- _Extrait retenu_
Les menaces nucléaires de Poutine suscitent la peur d’un scénario cauchemardesque. Voici ce qu’il y a dans son arsenal et ce qui pourrait arriver s’il ordonne l’impensable.
Par John Haltiwanger et Charles R. Davis INSIDER
-Poutine n’a cessé de faire des menaces nucléaires depuis qu’il a lancé l’invasion de l’Ukraine par la Russie.
-L’utilisation d’une arme nucléaire est “directement liée au destin de la Russie sur le champ de bataille”, a récemment déclaré un expert à Insider.
-Une bombe nucléaire russe pourrait détruire une douzaine de tanks, selon un chercheur.
Le président russe Vladimir Poutine a fait beaucoup de menaces nucléaires très troublantes depuis le début de la guerre non provoquée de la Russie en Ukraine, et les préoccupations augmentent alors que ses forces perdent du terrain qu’il pourrait recourir à l’impensable et ordonner l’utilisation d’armes de destruction massive, un scénario cauchemardesque.
En septembre, Poutine a fait une référence voilée aux armes nucléaires tout en promettant de défendre “l’intégrité territoriale de la Russie”, soulignant que “ce n’est pas un bluff.”
L’utilisation d’une bombe nucléaire tactique serait un acte délibéré — fait de sang-froid, a déclaré un expert — qui nécessite un processus en plusieurs étapes que les agences d’espionnage américaines peuvent détecter; jusqu’à présent, les responsables américains ont déclaré qu’ils n’en ont vu aucun signe.

- _Consignes de la tâche_
Recopiez fidèlement le passage de l'article sur les menaces nucléaires de Poutine qui va de « Par John Haltiwanger » jusqu'à « selon un chercheur. » inclus.

- _Données recueillies_

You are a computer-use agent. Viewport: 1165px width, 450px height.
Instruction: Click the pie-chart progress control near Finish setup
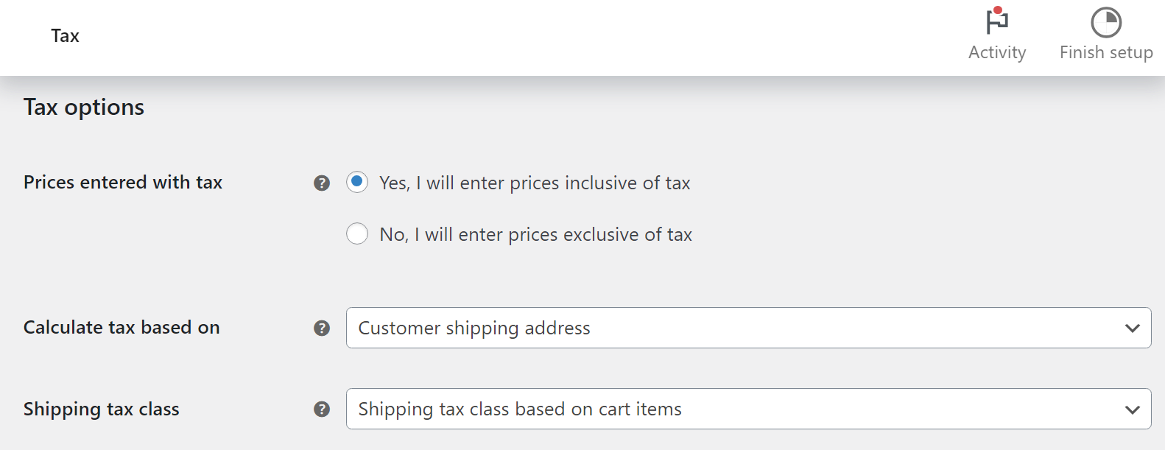(x=1105, y=23)
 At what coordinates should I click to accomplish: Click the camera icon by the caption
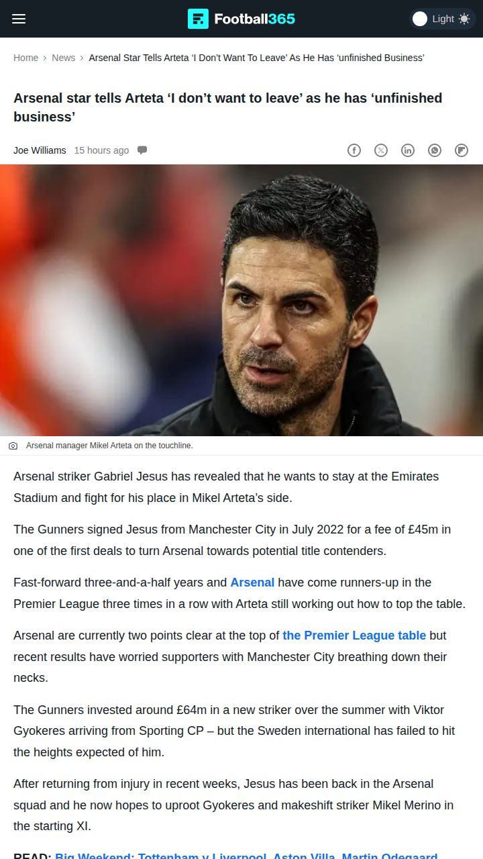(13, 446)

- _Réponse à l'exercice_
Par John Haltiwanger et Charles R. Davis INSIDER
-Poutine n’a cessé de faire des menaces nucléaires depuis qu’il a lancé l’invasion de l’Ukraine par la Russie.
-L’utilisation d’une arme nucléaire est “directement liée au destin de la Russie sur le champ de bataille”, a récemment déclaré un expert à Insider.
-Une bombe nucléaire russe pourrait détruire une douzaine de tanks, selon un chercheur.